Güncelleme Tarihi:
Bir ülkenin gerek kültürel gerek ekonomik kalkınmasında 'üstün özellikli insan gücü' büyük önem taşıyor. Bunun da ilk şartı sağlıklı ve dengeli beslenmektir. Ancak, güvenli gıda eldesi ve yeterli beslenme yüzyılımızın önde gelen problemlerinden biri olarak karşımıza çıkıyor. Bugün dünya nüfusunun 820 milyonu açlık tehdidi altında kıvranıyor.
Yaşadığımız dünyanın en acı gerçeklerinden biri bu. Ülkeler kendi insanını nasıl besleyeceğini kara kara düşünüyor. Yetersiz beslenmede en büyük zararın, düşük gıda üretimlerine karşılık hızlı nüfus artışını gösteren geri kalmış ve gelişmekte olan ülkelerde olduğunu görüyoruz.
Dünya Sağlık Örgütü (WHO) tarafından yapılan araştırma sonuçlarına göre, mevcut hastalıkların % 72’sinin gıda kaynaklı.
İnsanlığın bugünkü beslenme durumuna bakacak olursak:
- 1.5 milyardan fazla insan yoksulluk sınırının altında.
- Açlık sınırının altında yaşayanların 790 milyondan fazlası gelişmekte olan ülkelerde bulunuyor.
- 800 milyona yakın kişi ise obez ve fazla kilolu.
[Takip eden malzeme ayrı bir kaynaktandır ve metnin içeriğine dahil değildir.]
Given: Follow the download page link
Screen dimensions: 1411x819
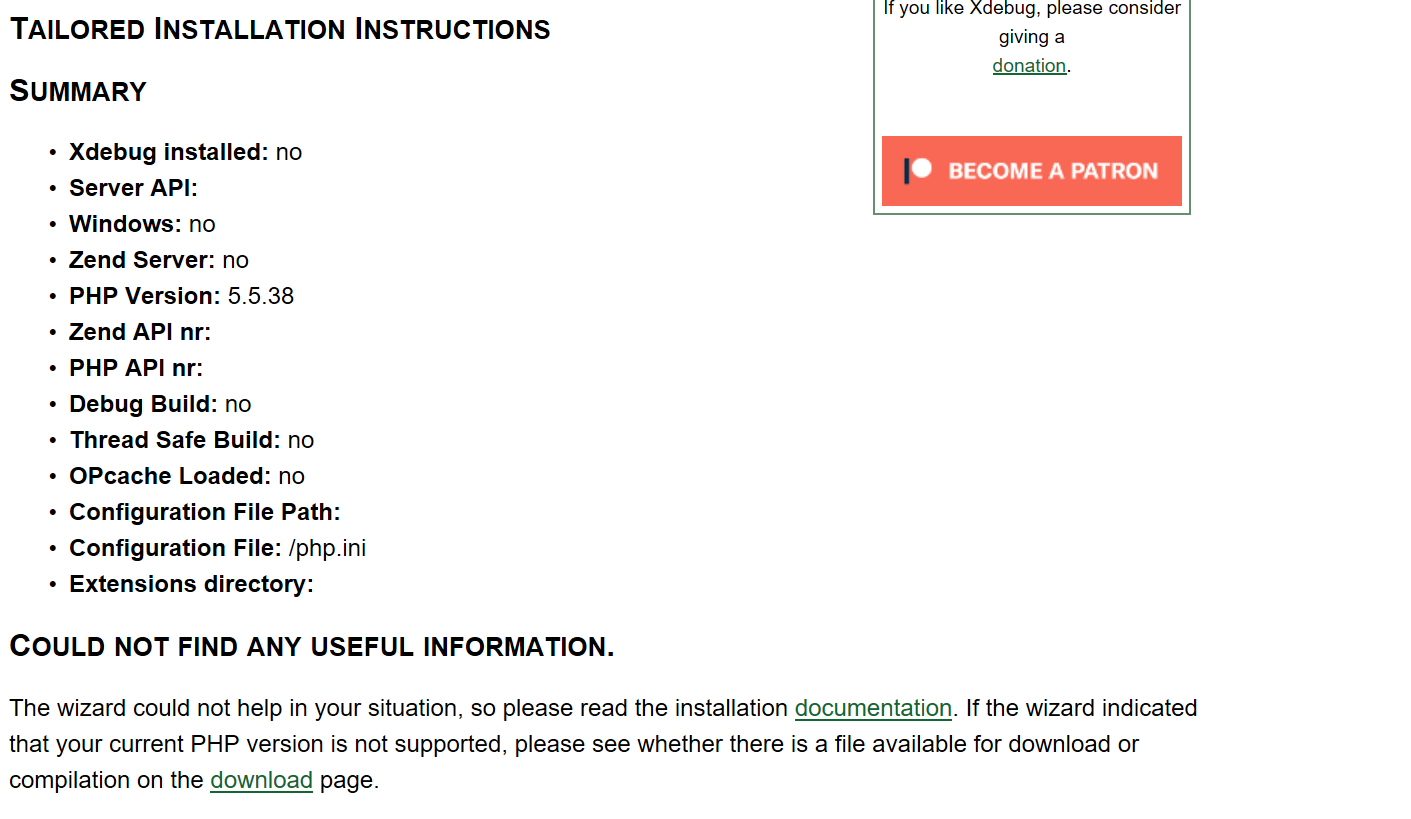Looking at the screenshot, I should click(x=261, y=780).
Bunun da 120 milyonu 5 – 19 yaş arası çocuklar ve gençlerden oluşuyor.
- 150 milyon çocuk olması gereken canlı ağırlığın altında olup maalesef ki 180 milyon çocuk da bodur – cüce kalmış durumda.
- Her yıl 5 yaşın altında 11 milyon çocuk açlık ve beslenme bozukluğu sonucu ölüyor.
- Buna rağmen 5 yaşın altındaki 40 milyon çocuk da fazla kilolu.
Ülkemizde ve dünyada sağlıksız, yetersiz beslenmenin ana nedenleri olarak; satın alma gücünün düşüklüğü, gıda üretimindeki kayıplar, verim düşüklüğü, toprak erozyonu, kuraklık, eğitim eksikliği, israf ve ürün kayıplarını sıralayabiliriz. Gelişmekte olan ülkelerde ürün kaybın daha hasat aşamasında % 40 olarak bildiriliyor.
İlaç ve zehirlerin etkisi büyük
Diğer yandan tarım koruma ilaçlarının kalıntıları, tedavi amaçlı kullanılan ilaç kalıntıları, ağır metaller gibi çevre zehirleri, çok yaygın bir şekilde kullanılan kimyasal gıda katkı maddeleri, radyoaktif madde kalıntıları ve biyolojik zehirler tüm dünyada insan sağlığını tehdit eder hale geldi. Bu nedenle güvenli gıda üretimi ile gıdaların tüketim aşamasına kadar sürekli takibi ve kontrolün gelişmiş dünya ülkelerinde koruyucu hekimliğin en önemli görevi olarak adlandırılıyor.
Çözüm, adil dağılım
Tüm bu açlık ve sağlıksız beslenmeye karşı her şeyden önce dünya gıda ürünlerinin ülkeler ve bireyler arasında adil bir şekilde dağılımının sağlanması gerekiyor. Ancak bu şekilde insanların daha dengeli ve yeterli beslenmeleri mümkün olur.
Maalesef ki bu dağıtım şimdiye kadar hep gelişmiş ülkeler lehinde gerçekleşti. Ayrıca dünya ülkelerinin lüks tüketim harcamalarında yapılacak tasarrufların ve gıda israfının önlenmesi ile elde edilecek gelirlerin fakir ülkelerin beslenme sorunlarının çözümünde kullanılması sayesinde açlıkla mücadelede dünya insanlığı kendine yakışan en onurlu adımı atmış olacaktır.